++++ MATERIAL PROVIDED ++++
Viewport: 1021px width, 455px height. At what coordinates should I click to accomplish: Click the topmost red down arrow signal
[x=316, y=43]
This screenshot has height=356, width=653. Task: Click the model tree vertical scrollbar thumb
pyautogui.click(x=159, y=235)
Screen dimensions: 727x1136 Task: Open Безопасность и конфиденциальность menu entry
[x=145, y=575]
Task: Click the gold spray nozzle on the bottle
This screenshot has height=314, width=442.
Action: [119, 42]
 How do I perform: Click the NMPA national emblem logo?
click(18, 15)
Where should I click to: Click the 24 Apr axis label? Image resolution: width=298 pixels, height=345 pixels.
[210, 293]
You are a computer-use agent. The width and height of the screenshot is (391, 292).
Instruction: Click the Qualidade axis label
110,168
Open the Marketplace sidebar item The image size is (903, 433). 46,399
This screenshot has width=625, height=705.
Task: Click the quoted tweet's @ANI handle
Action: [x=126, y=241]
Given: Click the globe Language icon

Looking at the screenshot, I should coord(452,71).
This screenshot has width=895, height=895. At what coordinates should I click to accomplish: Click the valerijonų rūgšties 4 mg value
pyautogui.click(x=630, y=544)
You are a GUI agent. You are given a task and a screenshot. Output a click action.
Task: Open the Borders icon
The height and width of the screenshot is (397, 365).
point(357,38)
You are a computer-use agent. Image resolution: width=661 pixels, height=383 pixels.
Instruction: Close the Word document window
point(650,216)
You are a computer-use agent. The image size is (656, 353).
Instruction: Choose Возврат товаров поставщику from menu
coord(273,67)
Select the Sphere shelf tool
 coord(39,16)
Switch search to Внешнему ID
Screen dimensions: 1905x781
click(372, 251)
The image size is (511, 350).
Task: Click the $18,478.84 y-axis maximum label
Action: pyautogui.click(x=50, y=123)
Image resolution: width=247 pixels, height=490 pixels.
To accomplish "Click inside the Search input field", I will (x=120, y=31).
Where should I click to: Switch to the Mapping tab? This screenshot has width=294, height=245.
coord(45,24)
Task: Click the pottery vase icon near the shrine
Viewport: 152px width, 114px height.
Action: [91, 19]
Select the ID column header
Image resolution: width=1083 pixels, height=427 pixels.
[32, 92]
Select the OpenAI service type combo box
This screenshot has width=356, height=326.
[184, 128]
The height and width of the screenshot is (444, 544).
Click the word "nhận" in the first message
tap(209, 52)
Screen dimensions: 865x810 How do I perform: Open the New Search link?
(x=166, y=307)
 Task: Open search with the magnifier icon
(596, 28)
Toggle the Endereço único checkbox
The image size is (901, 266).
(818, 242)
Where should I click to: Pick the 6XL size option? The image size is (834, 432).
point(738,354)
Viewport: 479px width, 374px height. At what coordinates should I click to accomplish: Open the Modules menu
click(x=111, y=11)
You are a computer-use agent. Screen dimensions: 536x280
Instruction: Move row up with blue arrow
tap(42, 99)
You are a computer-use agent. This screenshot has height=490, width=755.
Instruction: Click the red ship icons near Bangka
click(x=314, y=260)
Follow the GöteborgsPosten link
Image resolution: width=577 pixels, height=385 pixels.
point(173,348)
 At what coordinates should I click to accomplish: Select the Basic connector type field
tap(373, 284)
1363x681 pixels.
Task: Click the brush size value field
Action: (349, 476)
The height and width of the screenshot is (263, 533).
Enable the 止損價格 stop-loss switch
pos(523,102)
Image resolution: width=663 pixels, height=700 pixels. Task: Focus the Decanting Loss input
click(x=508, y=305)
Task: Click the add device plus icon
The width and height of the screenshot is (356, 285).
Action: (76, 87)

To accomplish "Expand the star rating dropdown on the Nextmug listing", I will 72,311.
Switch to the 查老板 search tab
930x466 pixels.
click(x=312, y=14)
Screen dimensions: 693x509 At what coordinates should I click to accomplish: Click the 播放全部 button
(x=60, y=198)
++++
# EXERCISE OBJECTIVE
The records above must be written out again exactly.

# TASK ANSWER
Viewport: 1021px width, 455px height. At what coordinates should I click to accomplish: Click the topmost red down arrow signal
[x=316, y=43]
This screenshot has height=356, width=653. Task: Click the model tree vertical scrollbar thumb
pyautogui.click(x=159, y=235)
Screen dimensions: 727x1136 Task: Open Безопасность и конфиденциальность menu entry
[x=145, y=575]
Task: Click the gold spray nozzle on the bottle
This screenshot has height=314, width=442.
Action: [119, 42]
 How do I perform: Click the NMPA national emblem logo?
click(18, 15)
Where should I click to: Click the 24 Apr axis label? Image resolution: width=298 pixels, height=345 pixels.
[210, 293]
You are a computer-use agent. The width and height of the screenshot is (391, 292).
Instruction: Click the Qualidade axis label
110,168
Open the Marketplace sidebar item The image size is (903, 433). 46,399
This screenshot has width=625, height=705.
Task: Click the quoted tweet's @ANI handle
Action: [x=126, y=241]
Given: Click the globe Language icon

Looking at the screenshot, I should coord(452,71).
This screenshot has width=895, height=895. At what coordinates should I click to accomplish: Click the valerijonų rūgšties 4 mg value
pyautogui.click(x=630, y=544)
You are a GUI agent. You are given a task and a screenshot. Output a click action.
Task: Open the Borders icon
The height and width of the screenshot is (397, 365).
point(357,38)
You are a computer-use agent. Image resolution: width=661 pixels, height=383 pixels.
Instruction: Close the Word document window
point(650,216)
You are a computer-use agent. The image size is (656, 353).
Instruction: Choose Возврат товаров поставщику from menu
coord(273,67)
Select the Sphere shelf tool
 coord(39,16)
Switch search to Внешнему ID
Screen dimensions: 1905x781
click(372, 251)
The image size is (511, 350).
Task: Click the $18,478.84 y-axis maximum label
Action: pyautogui.click(x=50, y=123)
Image resolution: width=247 pixels, height=490 pixels.
To accomplish "Click inside the Search input field", I will (x=120, y=31).
Where should I click to: Switch to the Mapping tab? This screenshot has width=294, height=245.
coord(45,24)
Task: Click the pottery vase icon near the shrine
Viewport: 152px width, 114px height.
Action: [91, 19]
Select the ID column header
Image resolution: width=1083 pixels, height=427 pixels.
[32, 92]
Select the OpenAI service type combo box
This screenshot has width=356, height=326.
[184, 128]
The height and width of the screenshot is (444, 544).
Click the word "nhận" in the first message
tap(209, 52)
Screen dimensions: 865x810 How do I perform: Open the New Search link?
(x=166, y=307)
 Task: Open search with the magnifier icon
(596, 28)
Toggle the Endereço único checkbox
The image size is (901, 266).
(818, 242)
Where should I click to: Pick the 6XL size option? The image size is (834, 432).
point(738,354)
Viewport: 479px width, 374px height. At what coordinates should I click to accomplish: Open the Modules menu
click(x=111, y=11)
You are a computer-use agent. Screen dimensions: 536x280
Instruction: Move row up with blue arrow
tap(42, 99)
You are a computer-use agent. This screenshot has height=490, width=755.
Instruction: Click the red ship icons near Bangka
click(x=314, y=260)
Follow the GöteborgsPosten link
Image resolution: width=577 pixels, height=385 pixels.
point(173,348)
 At what coordinates should I click to accomplish: Select the Basic connector type field
tap(373, 284)
1363x681 pixels.
Task: Click the brush size value field
Action: (349, 476)
The height and width of the screenshot is (263, 533).
Enable the 止損價格 stop-loss switch
pos(523,102)
Image resolution: width=663 pixels, height=700 pixels. Task: Focus the Decanting Loss input
click(x=508, y=305)
Task: Click the add device plus icon
The width and height of the screenshot is (356, 285).
Action: (76, 87)

To accomplish "Expand the star rating dropdown on the Nextmug listing", I will 72,311.
Switch to the 查老板 search tab
930x466 pixels.
click(x=312, y=14)
Screen dimensions: 693x509 At what coordinates should I click to accomplish: Click the 播放全部 button
(x=60, y=198)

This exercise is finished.